Wajer et al. present numerous and extensive examples in which the amounts of Mg(OH)2, H2O2, chelants, and locations for additions of various ingredients are investigated. Without equaling the brightness results obtained using sodium hydroxide and hydrogen peroxide and concluded that the technology:                . . . reduces chemicals costs by eliminating caustic soda and sodium silicate, and by reducing DTPA and hydrogen peroxide usage.        . . . eliminates scaling and abrasion caused by sodium silicate. Allows bleaching to occur in the refiners.        . . . provides comparable brightness to caustic soda and sodium silicate bleaching at a significantly lower pH.        . . . provides for peroxide bleaching at a lower pH, which potentially reduces pH adjustment costs downstream.        . . . improves bulk properties of bleached pulp compared to caustic soda.        . . . provides a divalent magnesium, which improves the dewatering properties of pulp thus reducing the need for chemicals and defoamers. The divalent magnesium ion can also aid in better settling for wastewater treatment operations.        . . . reduces organics (BOD/COD) in the bleaching effluent for lower wastewater treatment costs.        . . . provides for recycling of high peroxide residuals for a reduction in peroxide usage.        . . . provides for improved pulp strength properties compared to caustic soda.        and        . . . provides reduced anionic trash and cationic demand for improved papermaking operations.        

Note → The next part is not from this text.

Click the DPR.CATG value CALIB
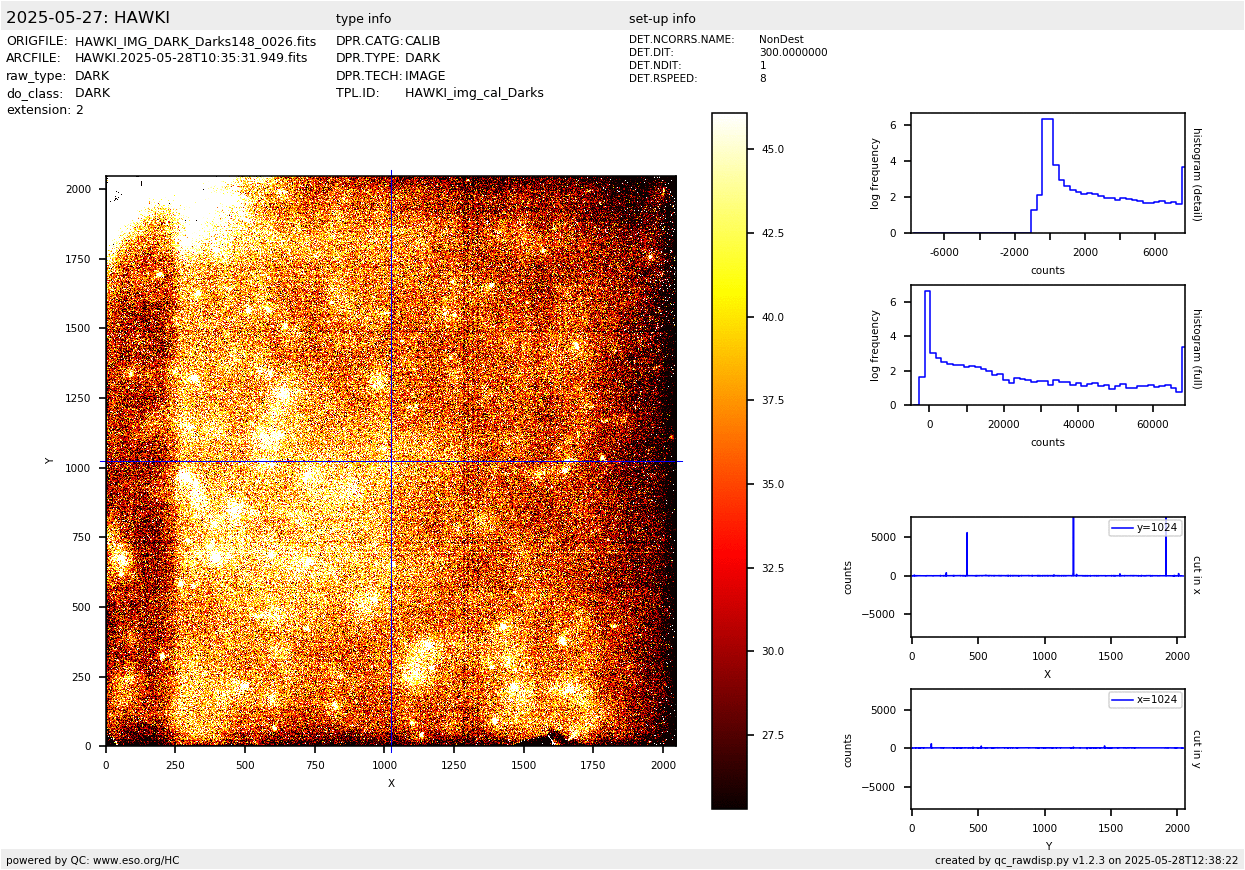[422, 42]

U.S. Pat. No. 7,001,484 to Ni et al. relates to a process for peroxide bleaching of mechanical or high yield pulp, the process comprising adding to a pulp slurry at least one stabilizer for stabilizing low valency states of transition metal ions in the slurry; subsequently adding caustic soda to said slurry simultaneously with or subsequent to adding said at least one stabilizer; adding hydrogen peroxide to the slurry at a preselected point; and subjecting the slurry to preselected conditions to complete the bleaching process.

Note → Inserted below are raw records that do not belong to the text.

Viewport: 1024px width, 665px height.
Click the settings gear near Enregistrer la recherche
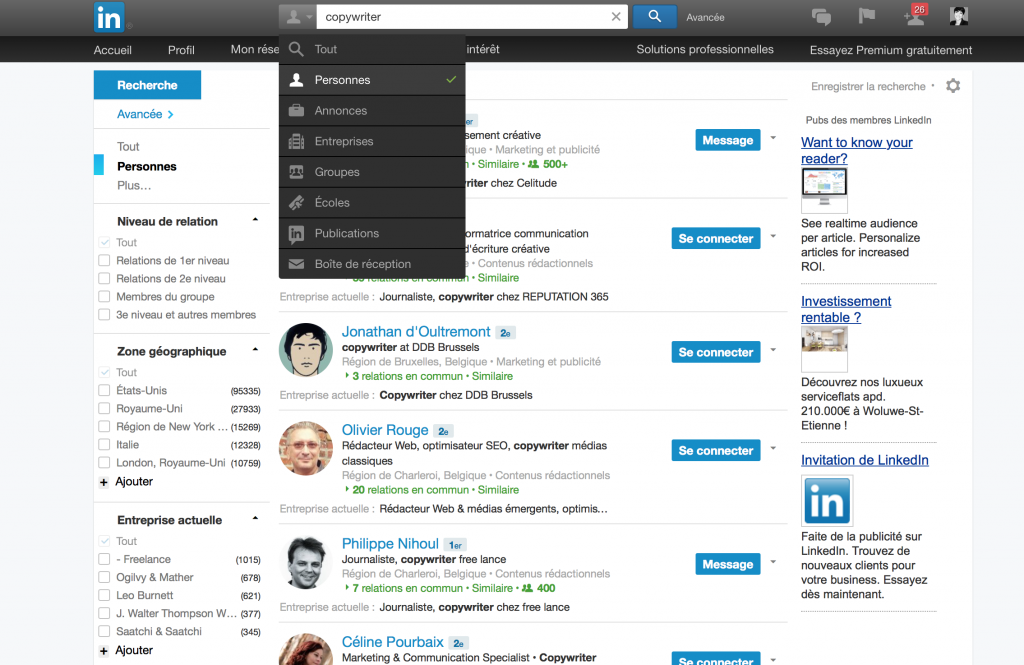pos(952,86)
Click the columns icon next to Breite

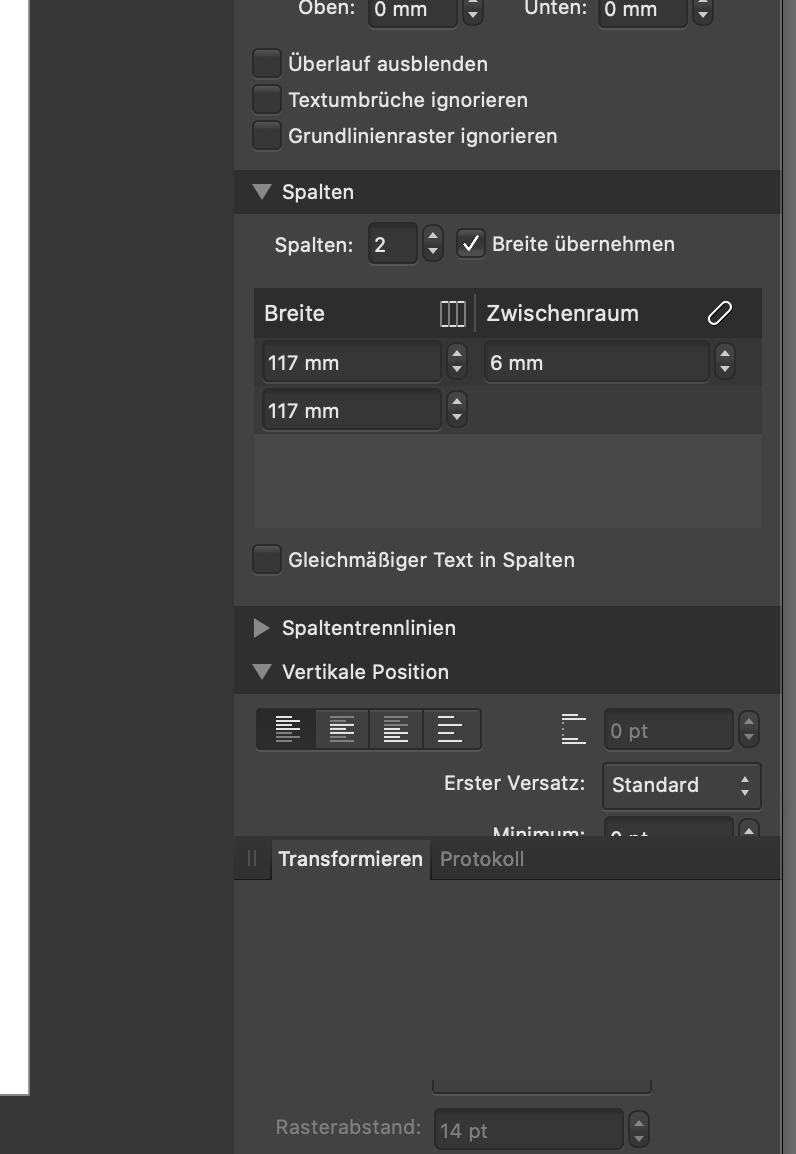point(452,314)
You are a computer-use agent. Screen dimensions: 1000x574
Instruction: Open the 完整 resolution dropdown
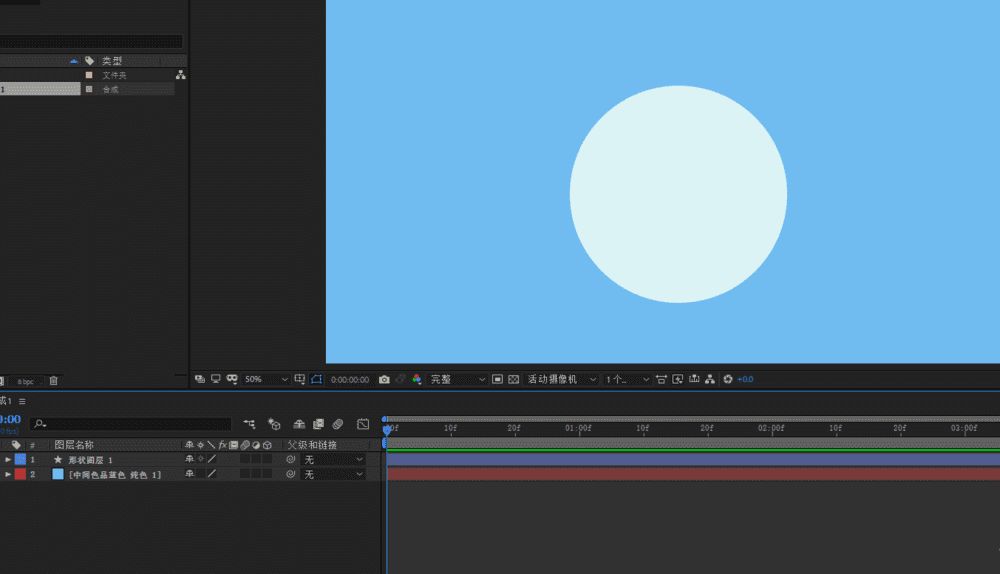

U.S. Pat. No. 6,866,749 to Delmas et al. relates to a method for bleaching different types of paper pulp in two steps at atmospheric pressure and at a temperature not higher than 100° C. The first step consists in contacting the unbleached paste [sic, pulp?] with a mixture of peracetic acid and performic acid. The second step consists in treating the bleached pulp derived from the first step, with a solution of soda and hydrogen peroxide. The resulting pulps are said to exhibit a high index of whiteness and a degree of polymerisation close to unbleached pulps.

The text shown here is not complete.